OpenMP not useful with default RNG
To test Codon, this marvelous project, I decided to compute some digits of π using a basic Monte Carlo technique. These by their nature are extremely parallelizable workloads. However, both on my Mac and on a beastly desktop machine with Linux, I find that using @par only ever slows things down.
After some thought, I suspected it to be because of the random number generator at the heart of Monte Carlo methods. It turned out to be true.
I'm wondering now, should users be made aware of this bottleneck? Perhaps a warning if you use the default RNG inside an OpenMP loop.
Truth be told, I started out writing this issue expecting to find a bug, but then found I was the bug.
Here is my code for reference
import random
import statistics
K = 2 # Compute in 2 or 3 dimensions
M = 100 # Samples of π
N = 10_000_000 # Samples per π
Vbox = 2**K
if K == 2:
Vsphere_over_pi = 1.0
elif K == 3:
Vsphere_over_pi = 4.0/3.0
else:
raise SystemExit(f'K = {K} not implemented')

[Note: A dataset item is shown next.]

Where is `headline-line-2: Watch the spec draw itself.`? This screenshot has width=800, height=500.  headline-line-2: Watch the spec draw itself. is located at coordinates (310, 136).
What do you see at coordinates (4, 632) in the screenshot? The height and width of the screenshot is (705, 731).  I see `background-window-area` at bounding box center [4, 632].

pi_ratio = Vbox / Vsphere_over_pi
def sample_square_norm(rng) -> float:
return sum(rng.uniform(-1, 1)**2 for k in range(K))
def test_inside(rng) -> int:
return int(sample_square_norm(rng) <= 1.0)

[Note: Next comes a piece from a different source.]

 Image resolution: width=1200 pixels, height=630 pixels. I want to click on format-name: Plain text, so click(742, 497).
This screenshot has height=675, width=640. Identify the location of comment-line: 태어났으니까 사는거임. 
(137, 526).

def compute_ratio(rng) -> float:
inside = 0
for j in range(N):
inside += test_inside(rng)
return inside / N
pis = []
@par(schedule='static', ordered=False, num_threads=24)
for i in range(M):
rng = random.Random()
pis.append(pi_ratio * compute_ratio(rng))
mean = statistics.mean(pis)
std = statistics.stdev(pis)
print(f'{mean:.12g} ± {std:.5g}')
Another interesting note is that if I collapse the "inside" summation into sum() over a generator, it is much slower (2x).
Hi @lericson -- here's one way to do this:
from time import timing
from threading import Lock, get_native_id
...
with timing('pi calc'): # convenient way to time a block of code
T = 12
rng = [random.Random(i) for i in range(T)]
lock = Lock()
pis = []
@par(schedule='static', ordered=False, num_threads=T)
for i in range(M):
x = pi_ratio * compute_ratio(rng[get_native_id()])
with lock: # should lock this as multiple threads are appending
pis.append(x)
mean = statistics.mean(pis)
std = statistics.stdev(pis)
For me (Mac M1) it takes 9.4 seconds with T=1 and 1.3s with T=12. Warning idea makes sense -- we actually want to do it for a few things related to @par like missing locks, race conditions, etc.
I just added a new pass that optimizes sum(), any() and all() on generators (https://github.com/exaloop/codon/pull/175/commits/810cb33dbba9f654f8b31489c50324ba7d5133c2). LLVM does a lot of these kinds of optimizations, but for some reason passing generators as arguments has always tripped it up. At least now the common uses of these builtins will be just as fast (on your code for example, the performance is identical now both with and without the sum()s). Going to close the issue for now.
That is very cool @arshajii ! Great project.